++++ SUPPLIED MATERIAL ++++
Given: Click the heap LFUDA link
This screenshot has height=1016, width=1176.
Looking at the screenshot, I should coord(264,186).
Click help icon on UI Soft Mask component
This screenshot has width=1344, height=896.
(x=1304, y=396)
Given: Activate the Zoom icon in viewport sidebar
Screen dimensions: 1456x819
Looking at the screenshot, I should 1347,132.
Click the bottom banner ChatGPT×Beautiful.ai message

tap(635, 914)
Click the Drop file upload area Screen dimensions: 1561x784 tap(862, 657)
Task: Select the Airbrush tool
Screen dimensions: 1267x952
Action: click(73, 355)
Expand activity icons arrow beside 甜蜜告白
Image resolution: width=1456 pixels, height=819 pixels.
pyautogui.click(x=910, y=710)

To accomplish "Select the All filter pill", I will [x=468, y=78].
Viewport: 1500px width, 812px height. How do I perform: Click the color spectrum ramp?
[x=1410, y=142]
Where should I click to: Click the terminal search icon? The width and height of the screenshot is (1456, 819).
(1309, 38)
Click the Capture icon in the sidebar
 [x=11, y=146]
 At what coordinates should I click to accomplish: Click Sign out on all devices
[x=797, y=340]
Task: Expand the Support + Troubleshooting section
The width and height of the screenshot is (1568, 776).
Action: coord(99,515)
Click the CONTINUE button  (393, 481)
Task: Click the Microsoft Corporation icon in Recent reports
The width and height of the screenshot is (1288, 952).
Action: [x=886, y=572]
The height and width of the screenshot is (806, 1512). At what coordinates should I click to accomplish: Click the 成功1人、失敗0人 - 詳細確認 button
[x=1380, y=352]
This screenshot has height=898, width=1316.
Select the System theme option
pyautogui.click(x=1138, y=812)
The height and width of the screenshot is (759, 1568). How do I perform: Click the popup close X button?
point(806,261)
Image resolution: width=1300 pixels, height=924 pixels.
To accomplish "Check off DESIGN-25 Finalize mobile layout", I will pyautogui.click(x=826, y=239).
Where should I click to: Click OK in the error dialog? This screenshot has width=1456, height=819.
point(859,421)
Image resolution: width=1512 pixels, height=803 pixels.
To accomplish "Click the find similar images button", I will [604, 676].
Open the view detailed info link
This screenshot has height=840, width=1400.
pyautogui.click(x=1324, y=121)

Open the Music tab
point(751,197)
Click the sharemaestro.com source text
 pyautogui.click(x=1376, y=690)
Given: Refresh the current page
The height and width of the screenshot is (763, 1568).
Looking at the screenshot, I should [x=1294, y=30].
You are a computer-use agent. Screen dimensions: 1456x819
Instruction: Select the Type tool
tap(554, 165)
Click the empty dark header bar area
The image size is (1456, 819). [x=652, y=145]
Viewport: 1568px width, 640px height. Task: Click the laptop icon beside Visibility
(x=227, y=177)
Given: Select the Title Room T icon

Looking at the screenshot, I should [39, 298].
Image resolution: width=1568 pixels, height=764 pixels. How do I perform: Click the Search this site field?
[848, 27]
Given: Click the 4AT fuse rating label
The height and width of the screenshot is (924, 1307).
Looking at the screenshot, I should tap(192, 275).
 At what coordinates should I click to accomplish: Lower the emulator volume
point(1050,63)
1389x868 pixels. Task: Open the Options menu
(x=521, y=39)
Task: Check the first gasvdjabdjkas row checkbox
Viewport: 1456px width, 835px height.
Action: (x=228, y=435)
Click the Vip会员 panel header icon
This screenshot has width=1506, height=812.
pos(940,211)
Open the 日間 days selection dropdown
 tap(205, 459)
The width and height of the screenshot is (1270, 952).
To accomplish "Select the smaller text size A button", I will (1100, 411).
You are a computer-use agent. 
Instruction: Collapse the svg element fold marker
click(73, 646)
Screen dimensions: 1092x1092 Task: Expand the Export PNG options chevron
++++
§ TASK STATEMENT
Only lines holding the word "Expand" are wanted, so copy each of them from the records above.

§ RESPONSE BOX
Expand activity icons arrow beside 甜蜜告白
Task: Expand the Support + Troubleshooting section
Screen dimensions: 1092x1092 Task: Expand the Export PNG options chevron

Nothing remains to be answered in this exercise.